SpaceShipTwo starts a flight attached to the belly of its mothership, WhiteKnightTwo. The duo ascend to an altitude of about 14 kilometers (45,000 feet—roughly the cruising altitude of a passenger jet). SpaceShipTwo detaches, free-falls, and ignites its single, hybrid-fuel rocket motor a few seconds later. It blasts its way up to an altitude of more than 100 kilometers, reaching the internationally recognized boundary of space. Passengers get a few minutes of weightlessness before the spacecraft glides back to a runway landing.
The new SpaceShipTwo is, from a structural standpoint, virtually identical to its predecessor. Several new safety features have been added, including a mechanical inhibit system designed to prevent the vehicle’s tail booms—which swivel upward to slow the vehicle during reentry—from unlocking prematurely.

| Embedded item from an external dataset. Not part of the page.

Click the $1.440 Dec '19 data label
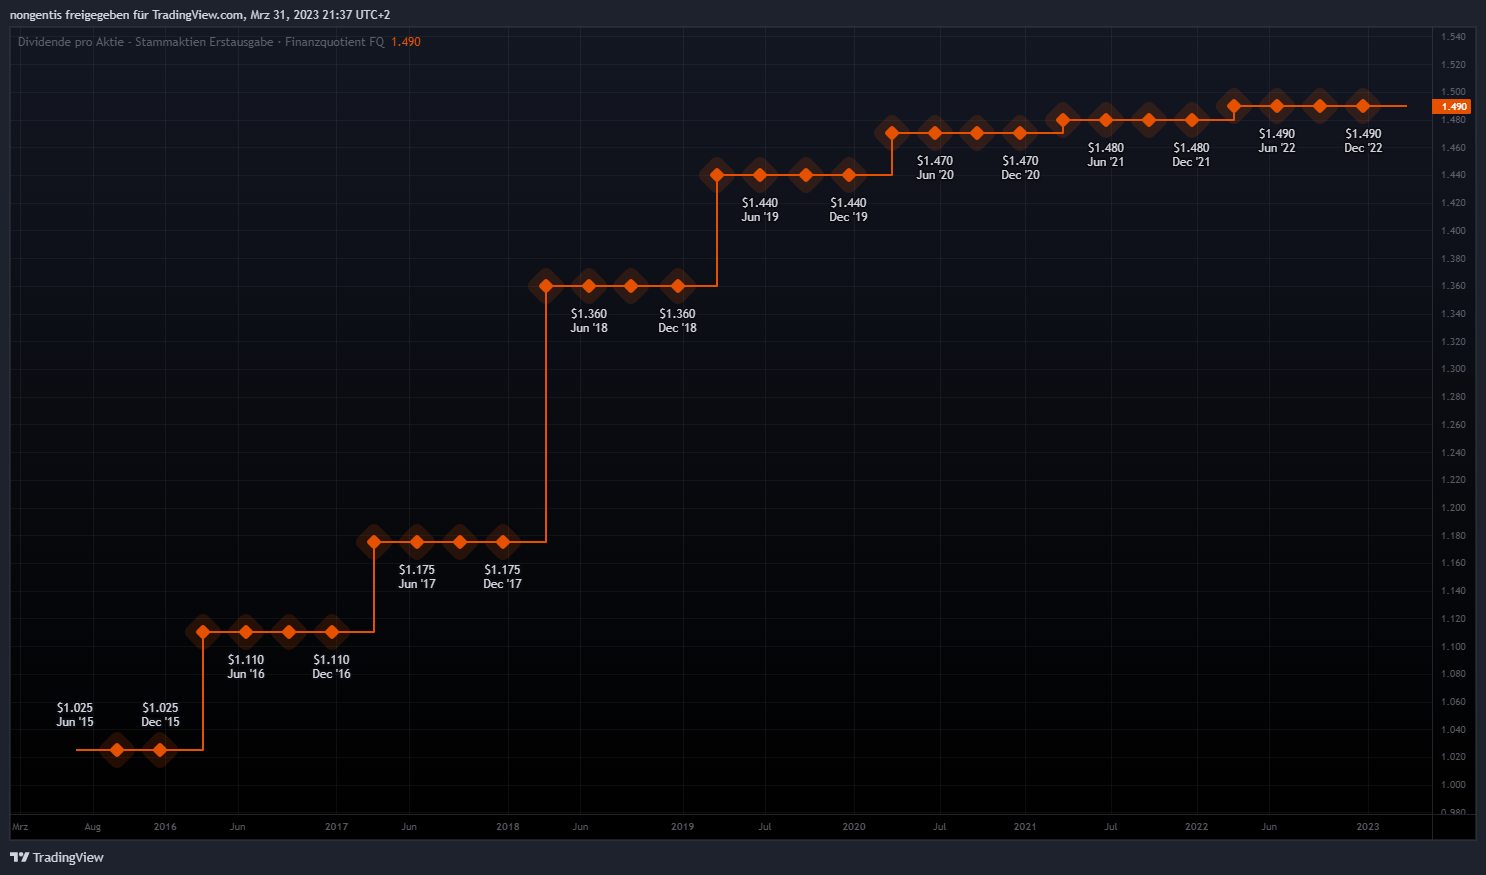1486x875 pixels. pyautogui.click(x=848, y=209)
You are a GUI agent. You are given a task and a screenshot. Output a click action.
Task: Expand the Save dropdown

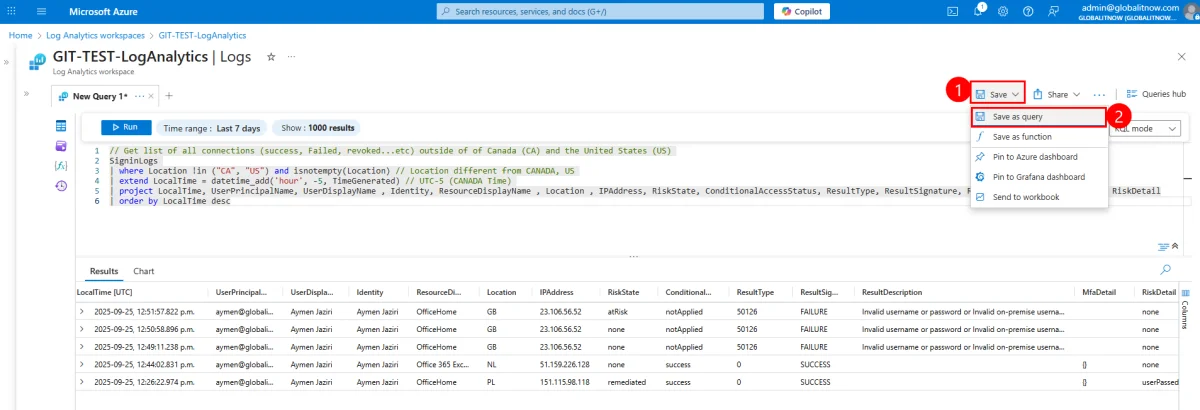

An early tail boom deployment destroyed the first SpaceShipTwo on October 31, 2014. On that day, pilots Peter Siebold and Michael Asbury were aboard the vehicle for a powered test flight high above the Mojave Desert. WhiteKnightTwo released SpaceShipTwo, Asbury and Siebold ignited the engine, and the vehicle began accelerating normally.
Just before the SpaceShipTwo reached the speed of sound, Asbury, the co-pilot, unlocked the spacecraft’s tail booms, which were not supposed to be released until Mach 1.4. At that phase of flight, as the vehicle transitioned to supersonic speeds, the loads imposed on the vehicle caused the tail booms to deploy. The premature deployment tore the vehicle apart, killing Asbury and seriously injuring Seibold.
In a subsuquent investigation, the National Transportation Safety Board found that Scaled Composites—Virgin’s prime contractor—failed to properly consider that a single human mistake could potentially destroy the vehicle.
Shortly after the accident, it wasn’t clear how easily Virgin Galactic would be able to bounce back. It had already been a decade since Scaled Composites sent the first commercial spaceplane, SpaceShipOne, into space. But Virgin already had a second SpaceShipTwo under construction at the time of the accident, and by July 2015, when the NTSB wrapped up its investigation, Virgin announced that a mechanical inhibit system was already in place to prohibit future premature tail boom deployments.
Today’s debut in Mojave marks the VSS Unity's transition to full system testing. A series of ground tests will be followed by captive carry flights beneath WhiteKnightTwo. Next comes glide tests, and finally, powered flight. Virgin has decided not to set a public timetable for testing.